▶ [AUFGABENSTELLUNG]
Beantworte die folgenden Fragen mithilfe des Interviews mit Klaus Böger.
1. Für welche Bereiche ist Klaus Böger als Berliner Senator zuständig?
2. An welchem Datum findet das Diskussionsforum statt?
3. Welche französische Stadt wird in der Interviewfrage besonders hervorgehoben?

▶ [SEITE]
--------------------------------
"Integration ist keine Einbahnstraße" - Interview mit dem Berliner Senator Klaus Böger

Die Bedeutung von erfolgreicher Integration von Migranten in eine Gesellschaft ist durch die Ereignisse in Frankreich aktueller denn je. Berlins Senator für Bildung Jugend und Sport, Klaus Böger, bezieht in einem Interview im Vorfeld des Diskussionsforums „Integration von Mädchen und Frauen mit Migrationshintergrund im und durch den Sport" am 21.November 2005 in Berlin deutlich Position. „Integration ist keine Einbahnstraße", so der Senator.

 

Der Berliner Senator Klaus Böger (Foto: privat)
Der Berliner Senator Klaus Böger (Foto: privat)

   Die Integration von Aussiedlern und Ausländern ist derzeit wieder in aller Munde. Die Situation in Frankreich, speziell in Paris, beschäftigt viele Menschen. Ist aus Ihrer Sicht eine solche Eskalation der Gewalt in Deutschland, vor allem in Berlin mit seiner besonderen Problematik möglich?
--------------------------------
▶ [ANGEZEIGTE DATEN]
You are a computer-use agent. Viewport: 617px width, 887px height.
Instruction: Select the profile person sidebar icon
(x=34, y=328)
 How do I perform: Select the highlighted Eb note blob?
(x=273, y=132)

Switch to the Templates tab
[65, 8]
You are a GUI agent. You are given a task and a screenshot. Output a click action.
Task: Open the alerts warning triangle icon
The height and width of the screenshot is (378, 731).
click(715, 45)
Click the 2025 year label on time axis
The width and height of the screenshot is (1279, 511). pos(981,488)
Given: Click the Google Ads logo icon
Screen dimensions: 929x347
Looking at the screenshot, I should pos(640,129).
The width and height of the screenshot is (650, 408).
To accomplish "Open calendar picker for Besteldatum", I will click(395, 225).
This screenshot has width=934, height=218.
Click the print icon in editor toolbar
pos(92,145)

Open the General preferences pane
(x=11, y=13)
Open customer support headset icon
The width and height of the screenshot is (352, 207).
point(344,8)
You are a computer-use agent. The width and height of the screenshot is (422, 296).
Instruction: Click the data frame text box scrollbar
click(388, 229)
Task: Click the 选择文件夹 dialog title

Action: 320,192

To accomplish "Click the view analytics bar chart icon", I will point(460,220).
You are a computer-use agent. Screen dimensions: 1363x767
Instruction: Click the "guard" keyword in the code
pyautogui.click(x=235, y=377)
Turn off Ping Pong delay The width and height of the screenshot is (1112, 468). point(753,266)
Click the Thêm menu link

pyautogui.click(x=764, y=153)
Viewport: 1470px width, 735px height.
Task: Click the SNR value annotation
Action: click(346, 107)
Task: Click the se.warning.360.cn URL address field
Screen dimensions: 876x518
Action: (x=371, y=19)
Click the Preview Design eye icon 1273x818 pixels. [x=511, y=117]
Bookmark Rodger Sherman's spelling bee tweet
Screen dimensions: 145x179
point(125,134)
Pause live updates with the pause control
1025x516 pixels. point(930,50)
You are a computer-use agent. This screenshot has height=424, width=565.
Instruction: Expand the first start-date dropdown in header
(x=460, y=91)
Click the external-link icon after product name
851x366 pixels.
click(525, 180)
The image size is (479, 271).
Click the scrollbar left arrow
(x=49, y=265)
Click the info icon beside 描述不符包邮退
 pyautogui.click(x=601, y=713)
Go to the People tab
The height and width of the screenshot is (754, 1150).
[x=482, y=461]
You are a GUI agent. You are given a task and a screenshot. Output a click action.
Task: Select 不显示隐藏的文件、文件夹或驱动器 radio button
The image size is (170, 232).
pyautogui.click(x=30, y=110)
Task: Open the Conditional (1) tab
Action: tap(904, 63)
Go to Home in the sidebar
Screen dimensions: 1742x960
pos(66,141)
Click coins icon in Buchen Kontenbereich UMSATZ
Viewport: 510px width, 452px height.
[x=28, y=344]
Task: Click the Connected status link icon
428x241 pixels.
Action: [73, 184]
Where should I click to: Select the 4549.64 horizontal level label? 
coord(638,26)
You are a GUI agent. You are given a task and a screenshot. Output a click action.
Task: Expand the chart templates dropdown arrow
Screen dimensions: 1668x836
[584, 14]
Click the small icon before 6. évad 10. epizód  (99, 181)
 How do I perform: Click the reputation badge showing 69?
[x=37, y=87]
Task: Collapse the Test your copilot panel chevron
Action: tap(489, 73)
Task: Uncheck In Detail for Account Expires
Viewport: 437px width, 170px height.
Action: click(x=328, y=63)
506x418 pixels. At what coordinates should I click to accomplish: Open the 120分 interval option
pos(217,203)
--------------------------------
▶ [SCHRIFTLICHE LÖSUNG]
1. Für Bildung, Jugend und Sport.
2. Am 21. November 2005.
3. Paris.